Certes, on comprends d'emblée que, si Yves Corver choisit le roman d'anticipation à court terme, c'est pour dénoncer les abus actuels et non maîtrisés d'un ultra-libéralisme débridé. Mais pas incontrôlable, comme on pourrait le croire au moment où j'écris ces lignes, car, dans "Genèse de l'enfer, c'est une véritable caste qui s'est installée au sommet de la société européenne.

L'écart entre riche est pauvre n'est plus un fossé mais un gouffre absolument impossible à combler, les politiques sont soumis aux puissances financières, commerciales et industrielles et l'objectif est bel et bien de perpétuer ad vitam aeternam ce modèle sociétal. L'ascenseur social n'est plus en panne, il a carrément été démonté et sa cage, rebouchée...

La séparation entre une oligarchie omnipotente et soucieuse de son confort et un population affamée, appauvrie, désespérée et en forte ébullition, est officialisée, matérialisée, même, dans une société non plus à deux vitesses mais à deux voies parallèles (et donc, dans l'impossibilité de se rejoindre un jour...).

On comprend, dans ces conditions, que ça chauffe, et sévèrement, en ces années 2027-2028... Mais j'ai été  peu convaincu par le contexte installé par Yves Corver, que j'ai trouvé partial, simpliste et manichéen (mais ça reste mon avis, je ne suis pas un adepte des complots quels qu'ils soient)... Pour autant, l'histoire se développe bien dans cet univers incroyablement contrasté, entre oasis de richesse et champs de bataille urbains, malgré encore quelques ficelles un peu commodes (comme les liens qui unissent les deux principaux protagonistes...).

Plus que jamais, les ravages d'une spéculation (en l'occurrence, je devrais même dire de spéculations, au pluriel) dérégulées et visant à un profit maximal par tous les moyens, mènent la société européenne droit dans le mur. Stéphane lui-même a laissé bien loin derrière lui ses idéaux de jeunesse anti-capitalistes pour devenir un notable, très à l'aise matériellement, ne dédaignant pas spéculer lui aussi, et ne souhaitant pas une seconde renoncer à ce confort matériel, même s'il repose indirectement sur un socle d'injustice et sur une activité qui recourt souvent à la violence, et à la violence envers les plus faibles...
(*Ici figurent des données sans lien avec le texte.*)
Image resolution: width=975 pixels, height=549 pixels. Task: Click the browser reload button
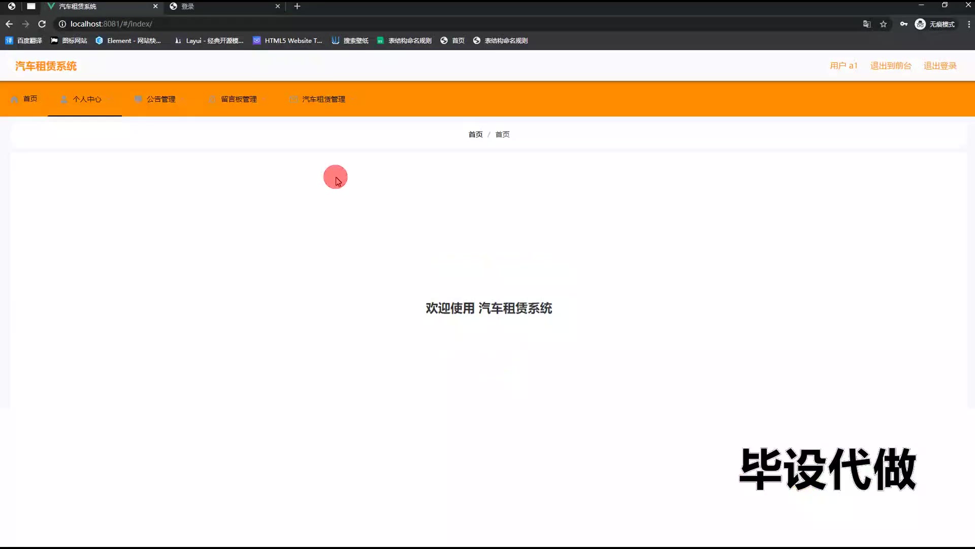click(x=42, y=24)
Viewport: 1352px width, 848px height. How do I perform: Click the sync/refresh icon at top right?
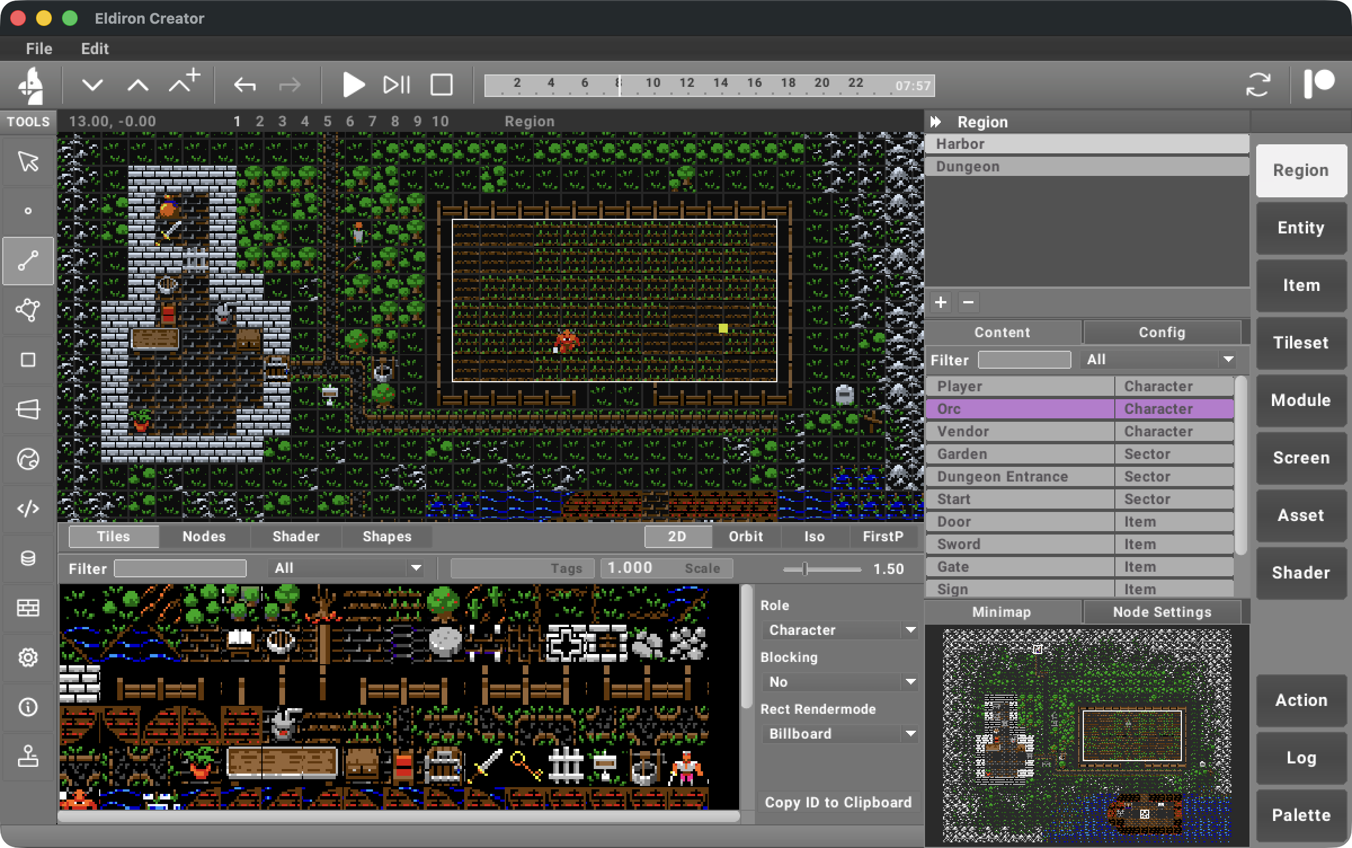pos(1260,85)
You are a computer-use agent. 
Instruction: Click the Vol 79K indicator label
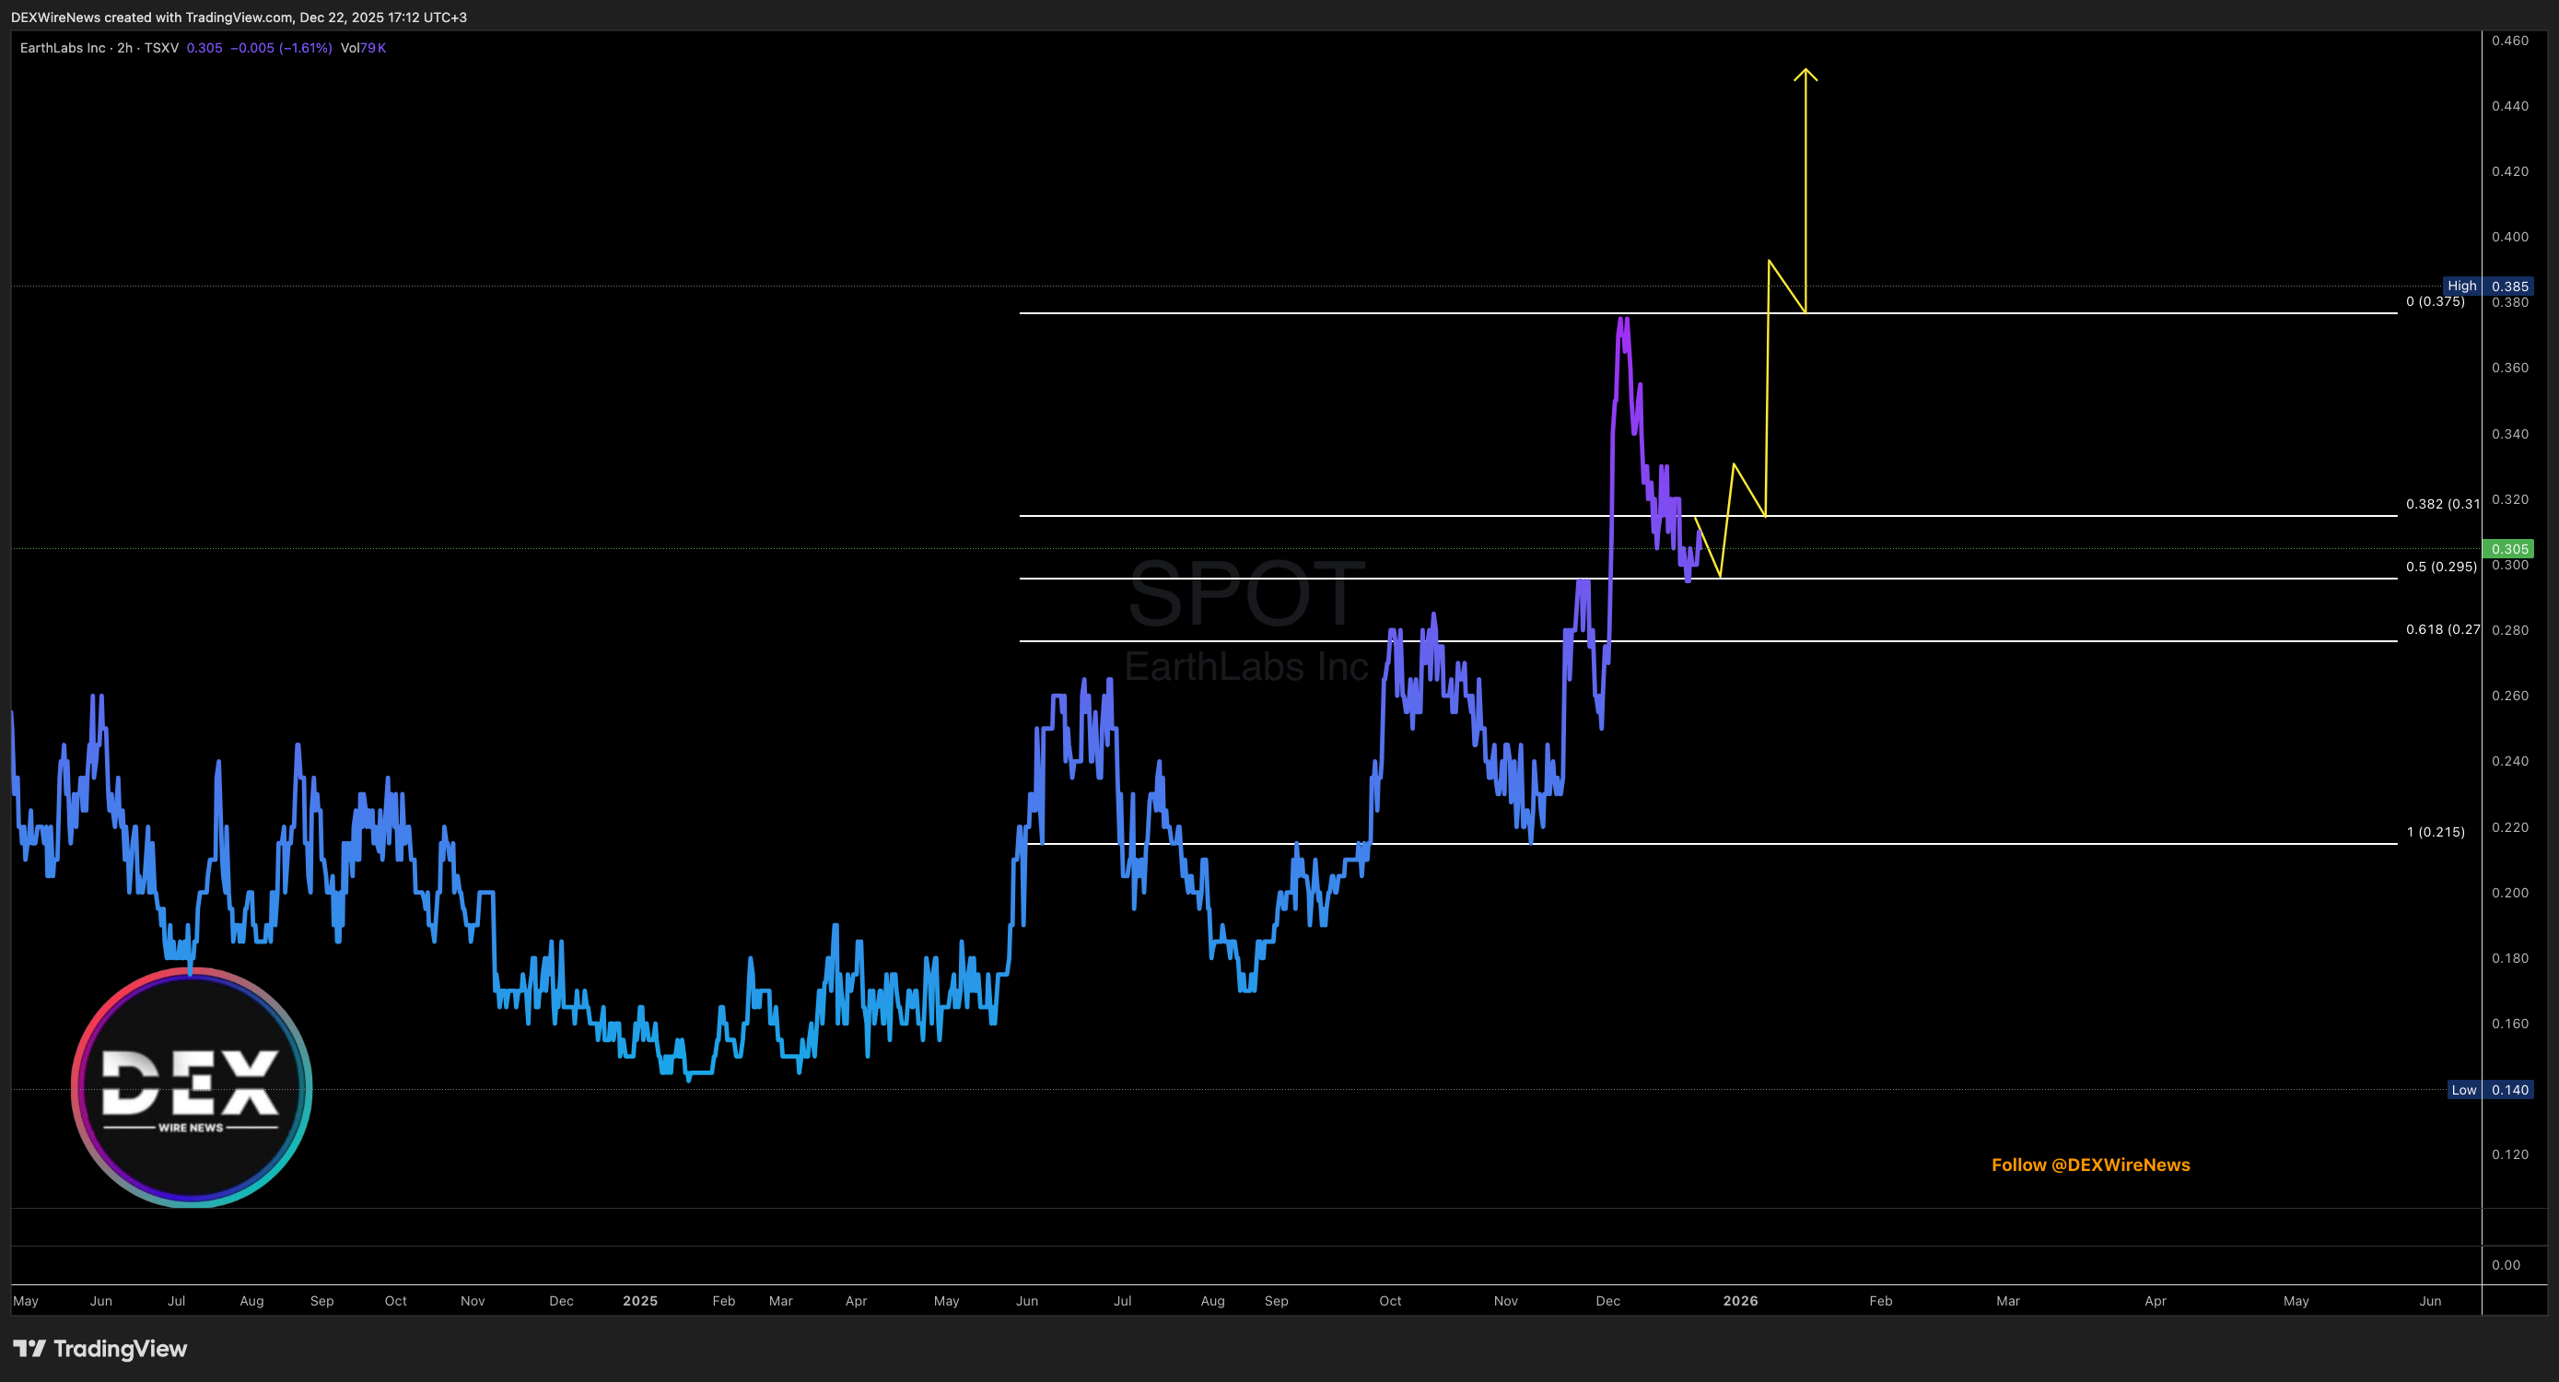click(x=363, y=48)
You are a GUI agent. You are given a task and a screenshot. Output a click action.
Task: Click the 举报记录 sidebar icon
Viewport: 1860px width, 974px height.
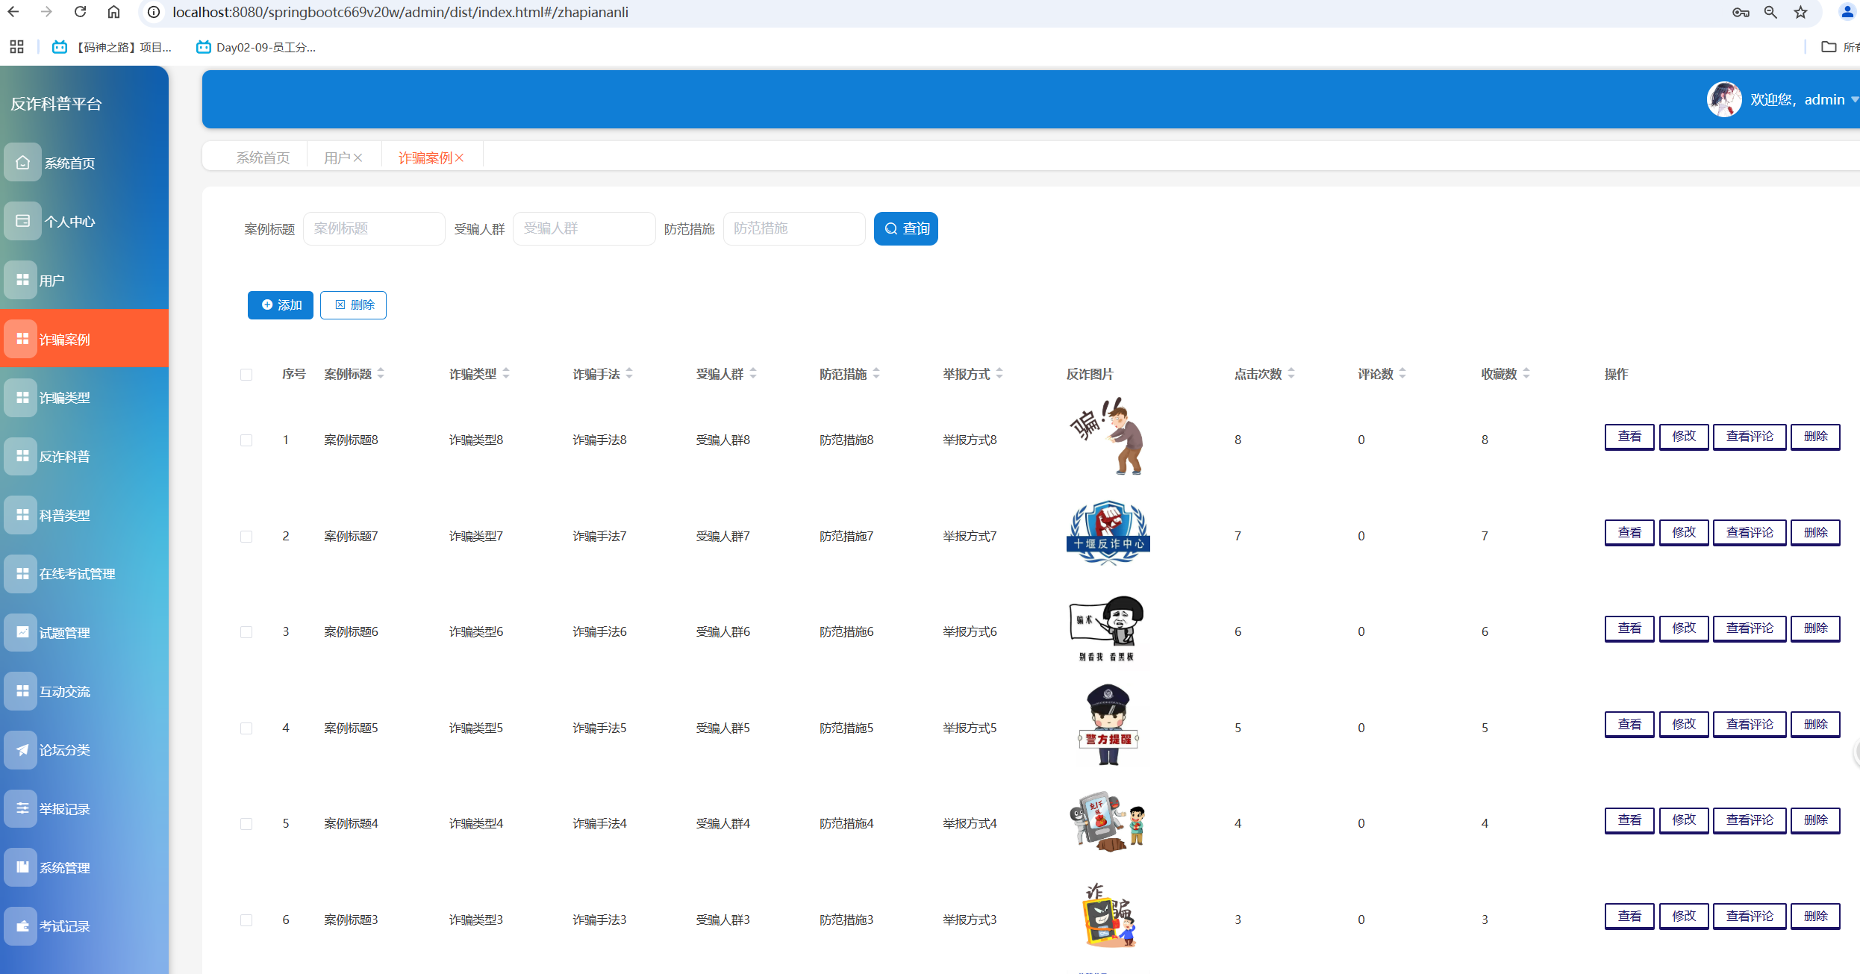click(x=22, y=808)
Cela ne l'empêche pas de rester plus sensible que la moyenne au monde qui l'entoure, dans une Europe qui a définitivement basculé dans le matérialisme extrême. Mais, la disparition de William Dupont-Raynal, conjuguée aux retrouvailles avec ses vies passées (pardon pour cette expression un peu vague, mais je ne veux pas en dire trop...), va modifier son optique, le rendre mon individualiste, mon égoïste, l'obliger à envisager un avenir à plus long terme.

Même si jamais il ne renie ni ce qu'il est devenu, ni le système dans lequel il évolue, cette enquête va profondément le changer, lui faire prendre conscience des responsabilités qui incombent à un être humain et pas à une vulgaire machine à engranger les millions.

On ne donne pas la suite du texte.